Dr. Yangja Legg, 65, devoted to husband's fight against cancer
When pathologist Merle A. Legg was diagnosed with stomach cancer, he knew his chances of living much longer were slim. Stomach cancer was his life's work. Yet against the advice of many colleagues he chose an aggressive path of treatment.
He had a secret weapon in his fight against the disease: his wife, Yangja (Jung), also a pathologist, who cared for him with great devotion. And against the odds, he lived another 17 years until his death in March 2006.
"It is no exaggeration to say that her tender loving care and their mutual emotional support made a big difference," said Dr. Karoly Balogh, staff pathologist at Beth Israel Deaconess Medical Center, where Dr. Merle Legg had trained a generation of surgical pathologists, including his future wife. "She lived for him and he for her."
Yangja Legg died Sunday when her car went off Route 124, or Mountain Road, in Jaffrey, N.H. on her way to church. She was 65. Dr. Legg's sister, Youngsun Jung of Brookline, Mass., said the family believes Dr. Legg suffered a heart attack or a stroke when her car went off the road. Dr. Legg had been diagnosed with ovarian cancer in September and had completed chemotherapy treatments, her sister said.
She had been doing well, said her stepdaughter, Marti L. Christophe of Fair Haven, N.J., and "was looking forward to a [church] retreat to Scotland in September."
Merle Legg and Yangja Jung met when she was a resident student of his at what was then New England Deaconess Hospital. He was a widower with young children. His wife, Mary-Anna, had died in 1974.
The couple married in 1975. They lived in Needham and Dover prior to moving to Jaffrey in 1991.

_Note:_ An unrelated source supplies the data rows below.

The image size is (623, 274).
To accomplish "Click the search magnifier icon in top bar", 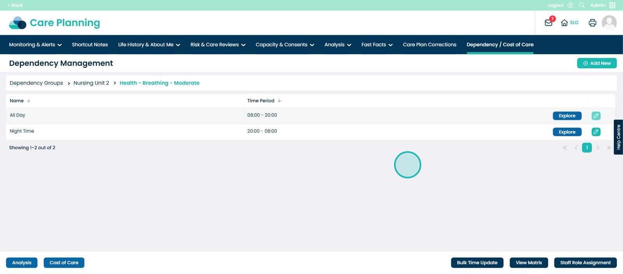I will tap(582, 5).
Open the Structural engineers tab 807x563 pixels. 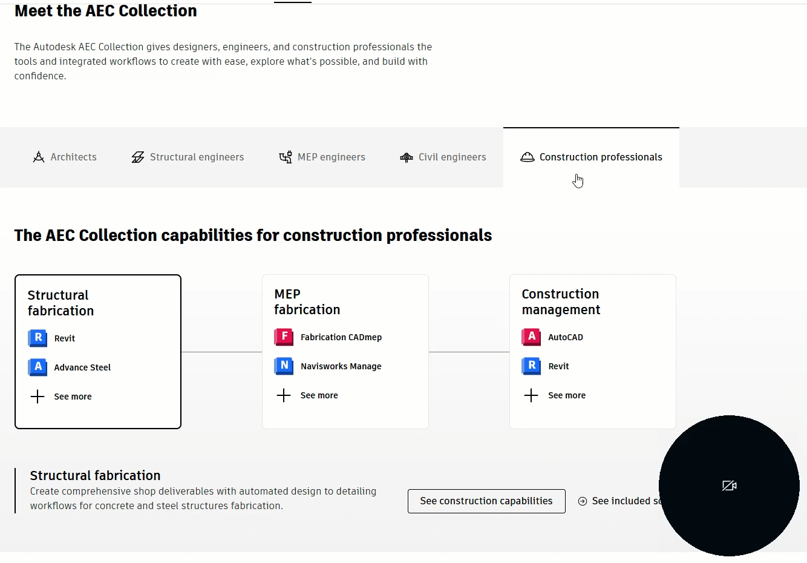[188, 157]
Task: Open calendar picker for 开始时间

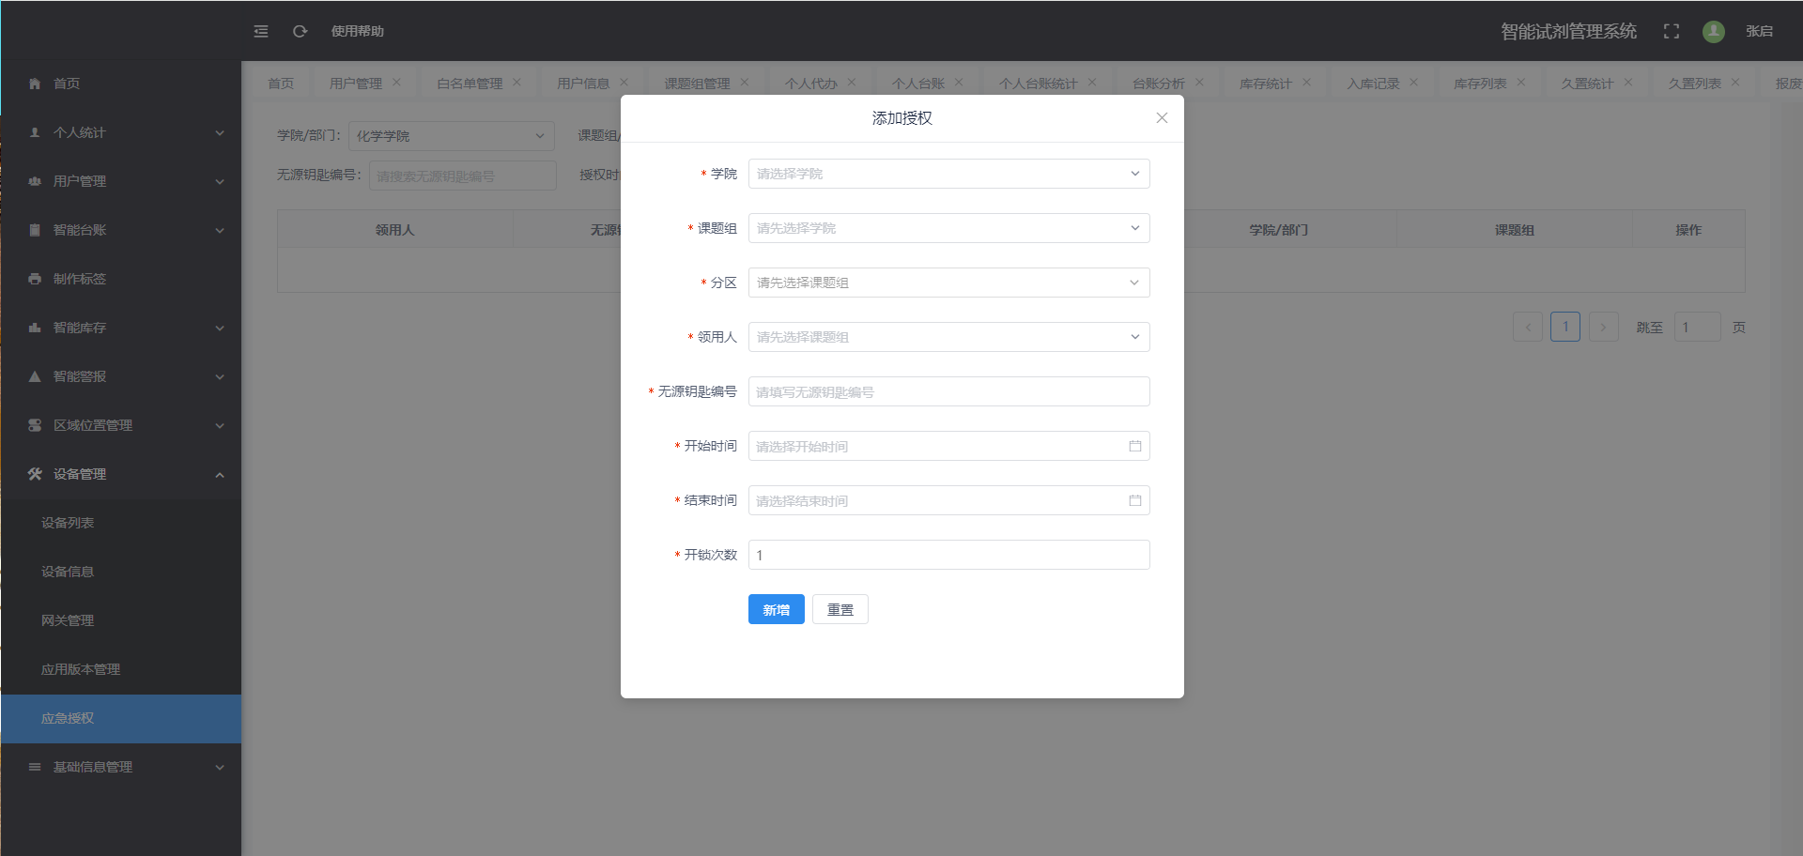Action: coord(1134,447)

"Yangja and my father were like two peas in a pod," said Christophe.
Their dedication to each other was obvious not only to their friends but was written about in a book three years ago.
In his "The Anatomy of Hope," Dr. Jerome E. Groopman, chief of experimental medicine at Beth Israel Deaconess Medical Center, tells the story of the Leggs, using the fictitious names George and Eunha Griffin.
"Yangja was definitely the sort of foundation and support for him through his struggle and survival," said Groopman in a telephone interview.
Groopman quotes Merle Legg in the book as saying of his wife, "She had this sixth sense that I would be cured. I didn't. My survival has made her more devout, almost mystical. She was always convinced that I would live."
Though the Leggs knew "the odds were very long," Groopman said in the telephone interview, "Yangja had this profound belief that he would be cured, and I think it was of tremendous importance to him to endure."
At the time of her husband's death, Yangja Legg recalled in the Globe how she had viewed his biopsied tissue through a microscope and confirmed her own fears of the seriousness of his illness. She said then that "at the time, only 2 to 3 percent [of such cases] would survive for six months."
But for 17 years after his diagnosis, she said, "Merle led a normal life, traveling, lecturing, and tending his garden."
During the years when his cancer seemed under control, the couple traveled, especially to Asian countries, and set up a medical exchange with Xi'an Medical University in China.
Dr. Legg was born in South Korea, the daughter of Jaeyong and Chundo (Kim) Jung. She graduated from Pusan National University in Korea and came to this country to do her residency, her sister said. She first interned at Fairview General Hospital in Cleveland, then did a residency at Mallory Institute of Pathology at Boston City Hospital.
Dr. Legg worked for six months at Faulkner Hospital and worked in gynecological pathology at the former Boston Hospital for Women before becoming a resident at Deaconess, where she met Merle Legg.
When Dr. Legg finished her Deaconess residency, she went to work at the Veterans Administration Hospital in Jamaica Plain and also served as chief of surgical pathology at Boston University Medical School, her sister said.
Dr. Balogh, the Leggs's longtime friend and colleague, said that Dr. Legg pulled back from her work after her husband was diagnosed.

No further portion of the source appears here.